Wave transmission lines and networks – Resonators – Coaxial or shielded
Reexamination Certificate
2000-11-29
2003-09-02
Lee, Benny (Department: 2817)
Wave transmission lines and networks
Resonators
Coaxial or shielded
C333S202000
Reexamination Certificate
active
06614331
ABSTRACT:
FIELD OF THE INVENTION
The invention relates to manufacturing an inner conductor of a resonator.
BACKGROUND OF THE INVENTION
Resonator structures of a high frequency area, a radio frequency area in particular, are used e.g. in base stations of mobile telephone networks. Filters may utilize resonator structures e.g. as adapting and filtering circuits in transmitter and receiver units of the base stations.
A resonator structure comprises an inner conductor of the resonator attached to an attachment surface, which in practice most often is an end, such as a bottom or a cover, of a housing structure serving as an outer conductor of the resonator structure. The inner conductor is thus short-circuited to the attachment surface, i.e. in practice to the outer conductor. A short-circuited end of the inner conductor, at which the inner conductor is thus short-circuited to the outer conductor, is also called an inductive end owing to the fact that signal coupling at the short-circuited end is mainly carried out inductively.

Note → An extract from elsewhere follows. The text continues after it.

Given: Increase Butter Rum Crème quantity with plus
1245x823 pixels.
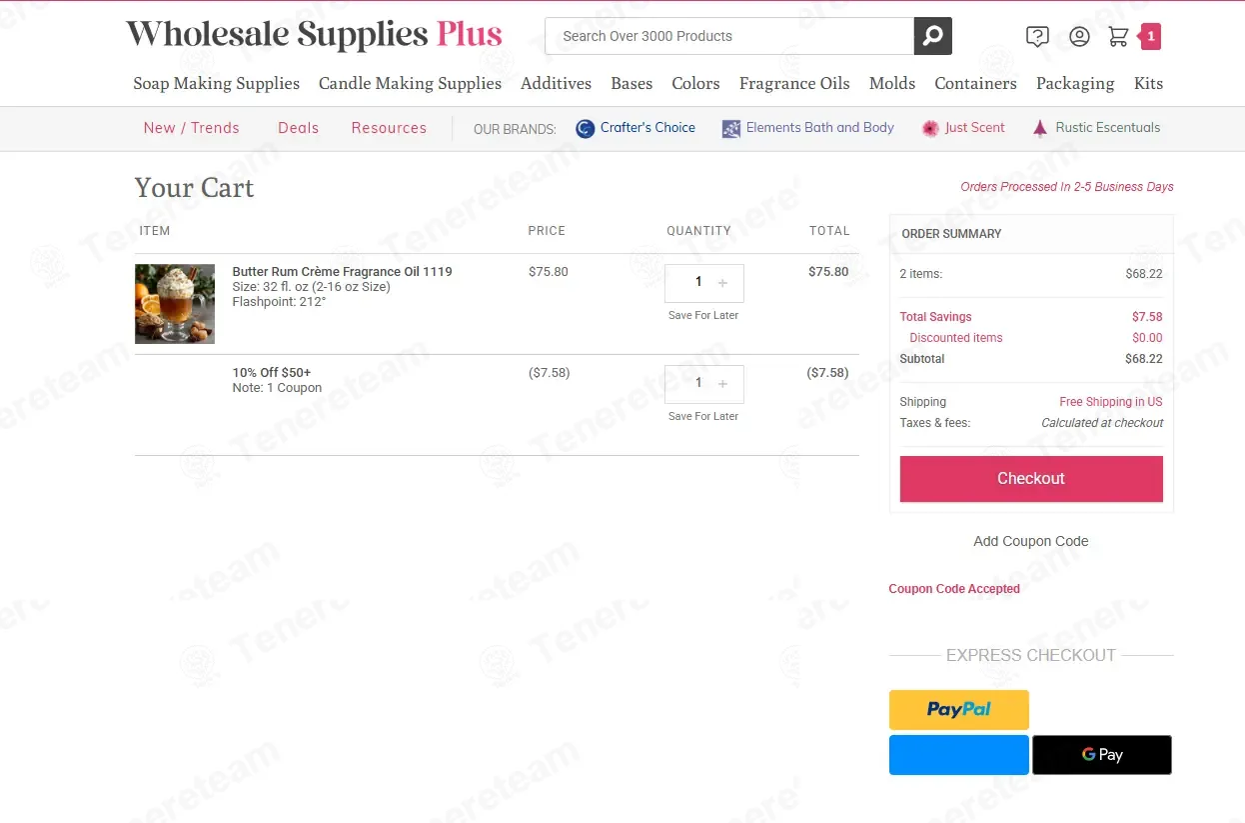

At a second end of the inner conductor, the inner conductor is galvanically separated from the outer conductor, so this end is the “free” end of the inner conductor. The free end of the inner conductor is also called a capacitive end of the inner conductor owing to the fact that signal coupling at this end is mainly carried out capacitively. The outer conductor and the inner conductor located within a section defined by the outer conductor together form a resonance circuit. In practice, the resonator structures often comprise a plurality of circuits, i.e. the resonator structure comprises several pairs comprising an inner conductor and an outer conductor, i.e. each section formed by the outer conductor comprises a separate inner conductor. The resonance circuits of a multi-circuit resonator structure together form a desired frequency response for the resonator structure.
Normally in a coaxial resonator, the inner conductor of the resonator is a straight wire or a pin attached only to the bottom of the resonator. Such a resonator is long and thus takes a lot of space. The resonator pin is quite easy to manufacture. The problem then is, however, how to adjust the coupling of the resonator since it is difficult to attach such a controlling element to the resonator pin that would enable the resonator to be easily coupled to e.g. an adjacent resonator. Furthermore, the capacitive coupling provided by the wire-like inner conductor is poor.
In order to decrease the space required by the resonator, for instance a helix coil is used as the inner conductor, in which helix coil the same operational length fits into a shorter space since the resonator in the helix resonator is formed as a coil. The helix coil is, however, difficult to manufacture. A further drawback is that it is extremely difficult to attach to the helix coil a coupling wire or other such projection necessary when the coupling between two resonance circuits is to be adjusted. A further problem with the helix resonators is the difficulty to support them and carry out the temperature compensation. An inner conductor implemented by utilizing a helix coil cannot provide a high-quality capacitive coupling.
A known solution for controlling the resonance frequency of a resonator circuit is a solution wherein an adjuster bolt located in the cover of a filter serves as the frequency controlling element, and the distance of the adjuster bolt with respect to the free end of the resonator located in a section under the cover is adjusted by turning the bolt. The solution is not the best possible one since it requires additional structures on the outer surface of the housing. A further problem is that the adjuster bolt requires that the cover of the filter should be thick or the cover should at least comprise a thicker section to enable threads to be provided on the cover for the adjuster bolt, or, alternatively, to enable a nut-like part with threads attached to the cover to be used. The cover has to be thick particularly because it also needs to be rigid in order to prevent the distance of the frequency controlling element in the cover with respect to the resonator from changing after the controlling procedure and from further causing the capacitance, and thus the resonance frequency, to change in an undesired manner.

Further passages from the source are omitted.